Companies that had put off modernizing their infrastructure to readily utilize data may now be scrambling to join in the latest tech trend.
The capabilities and capacity of artificial intelligence (AI) to assist companies may be just taking off and crossing over to the public sphere, but it may be only businesses with high data readiness that may fully enjoy its benefits. This is especially true when discussing generative AI, the type of machine learning that has lately been in heavy headline rotation. Indeed, as reported by The Wall Street Journal in June, companies are racing to structure and organize their data to best optimize their generative AI use and offerings. With correctly organized data essential to AI’s “learning” to see patterns, the Journal notes that companies are scrambling to catch up to competitors who have already done the heavy lifting of creating these data organization infrastructures.
As well, companies with high data readiness are more open to the possibilities these innovations may provide, illustrated in the PYMNTS collaboration with Banyan, “Meeting the Need for Item-Level Receipt Data.”
Here, we use item-level receipt data as one example of the data-reliant tools benefitting businesses, and where readiness levels may influence AI implementation speed. Firms with high readiness considered all of the above features as very or extremely influential in determining their innovation more than firms with lesser readiness — by double-digit percentages. While that may seem self-evident — companies that are ready for data are more likely to value data — it has been firms with an early embrace of data readiness who are now able to implement AI at a quicker pace than their less ready competitors.

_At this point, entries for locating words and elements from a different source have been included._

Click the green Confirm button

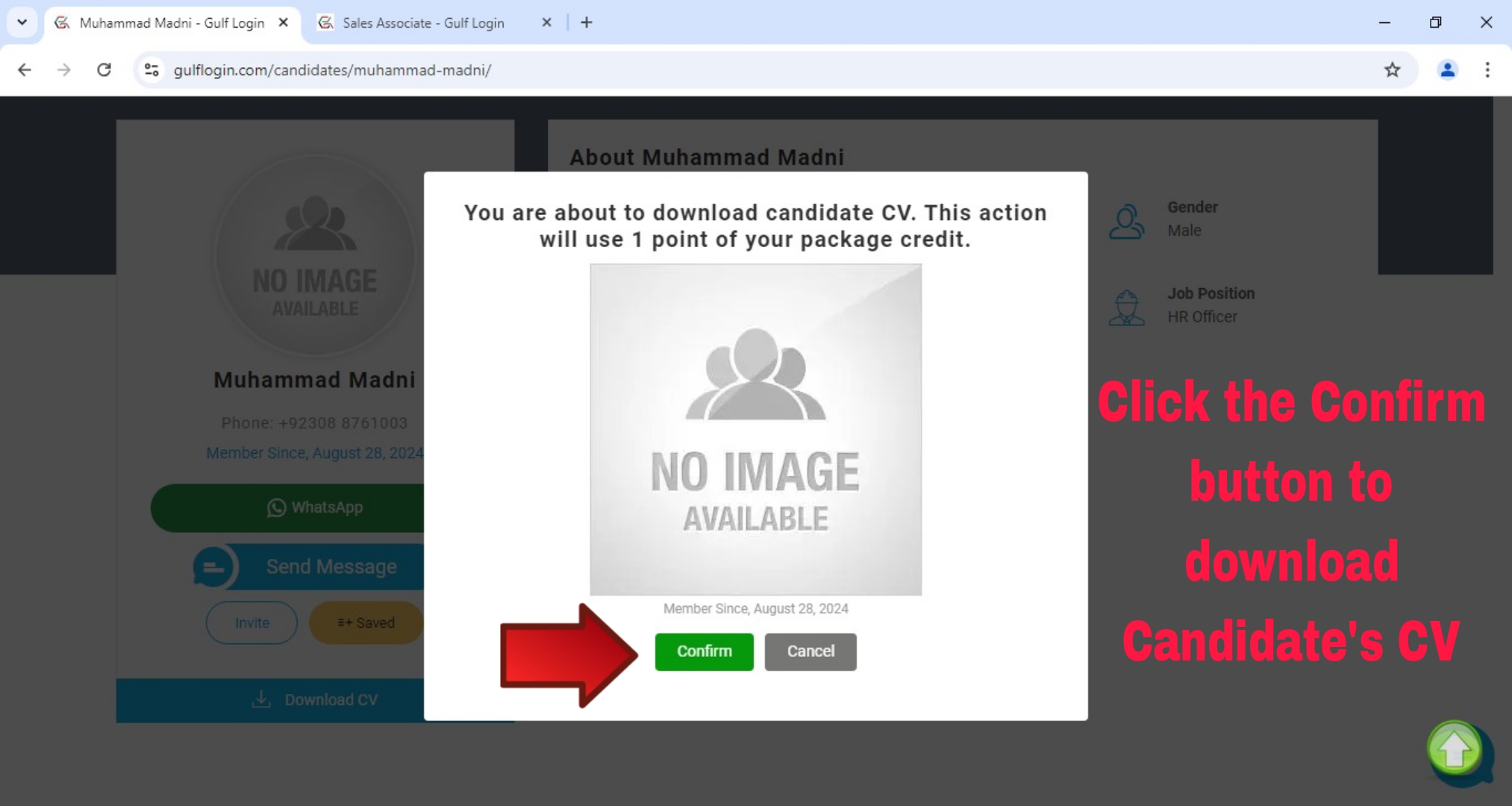pyautogui.click(x=703, y=651)
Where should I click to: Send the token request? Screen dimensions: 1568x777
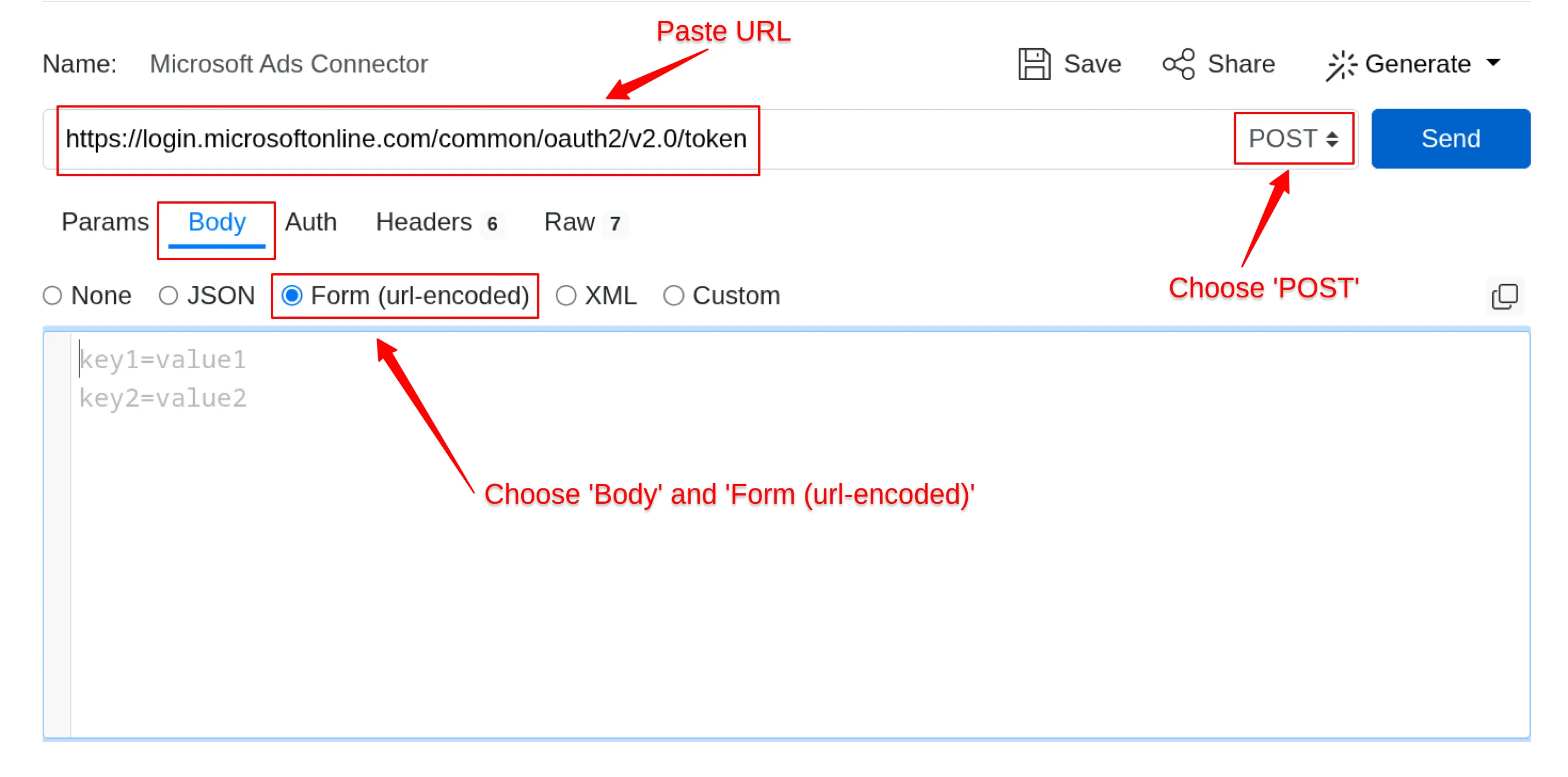1451,138
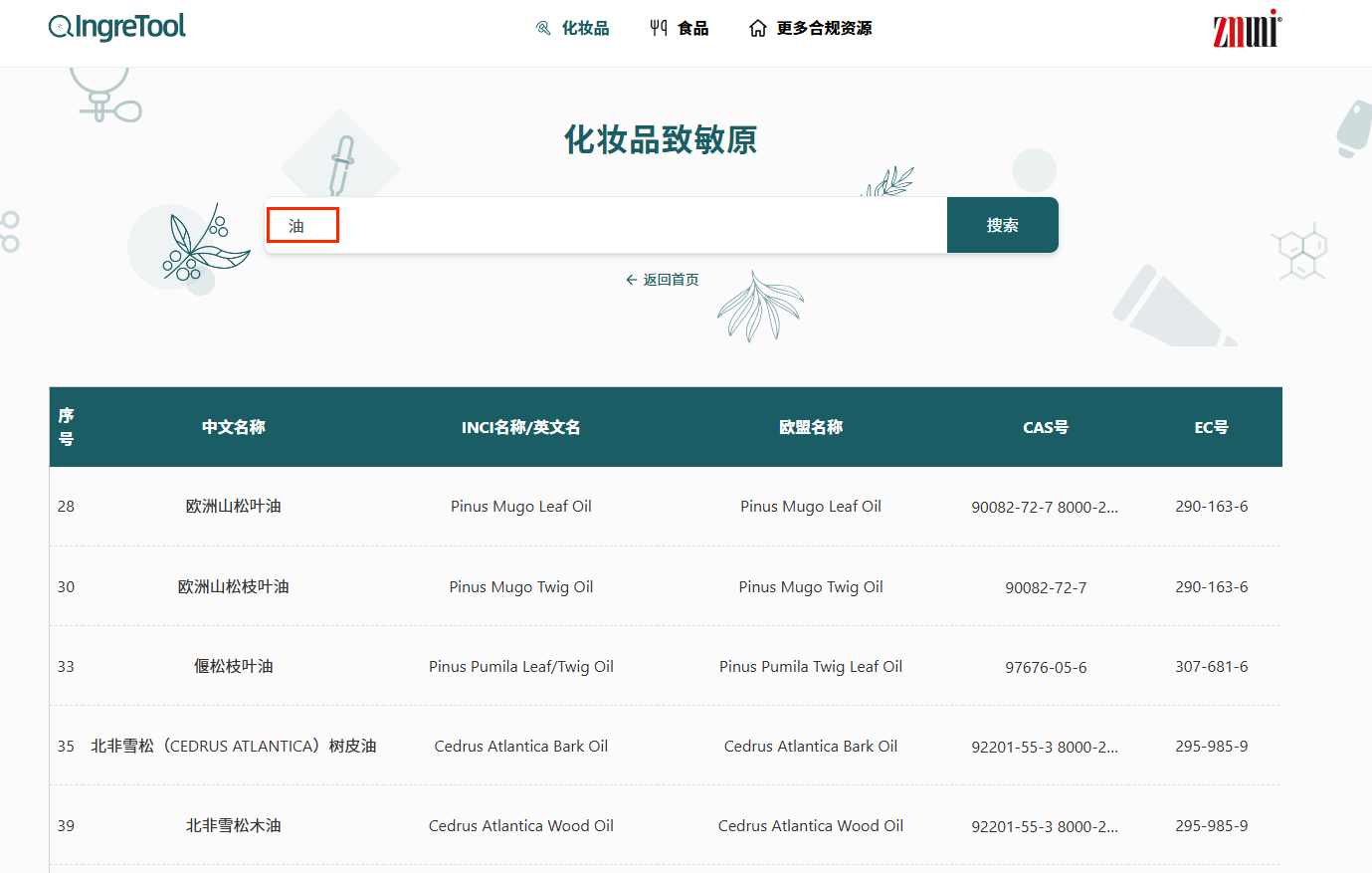Viewport: 1372px width, 873px height.
Task: Click the fork and knife food icon
Action: point(659,28)
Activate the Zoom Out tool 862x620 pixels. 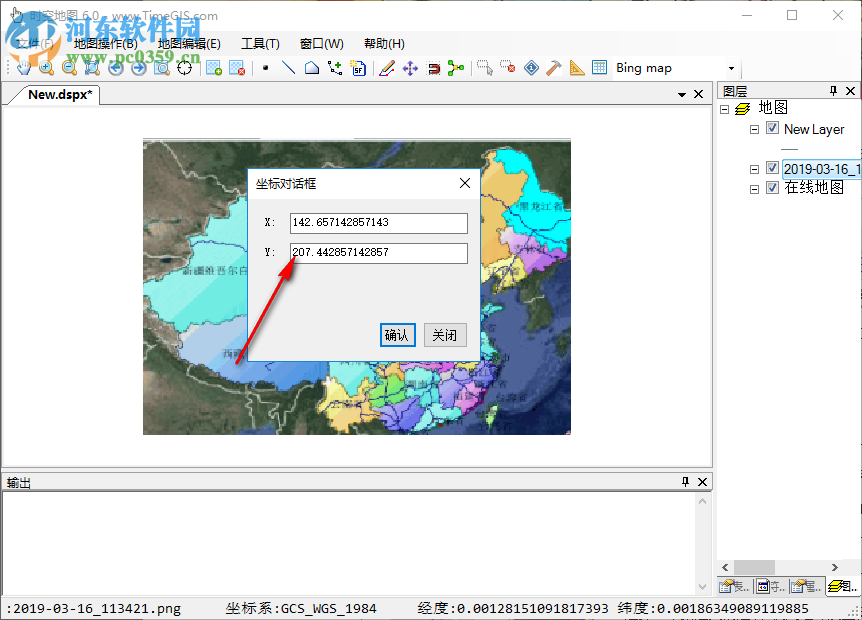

Some firms, especially those with low data readiness, may still be pondering the long-term benefits of a significant organizational change that must accompany data infrastructure implantation to ensure its success. In an interview with PYMNTS, Tom Randklev, global head of product at payment orchestration platform Cellpoint Digital, expanded on some of the direct benefits possibly impacting companies that may be hesitant to implement generative AI into their workplace systems. “For years we’ve used some sort of AI and ML to drive capabilities across financial technology and payments — but a lot of that was written for purpose, and while predictive and a good way to digest data, it still has its limitations when compared to these new large language model-driven algorithms,” he said.
AI’s use in assisting businesses in data analytics has only just begun. It is up to companies themselves if they want to jump on board now, or risk falling behind their competitors.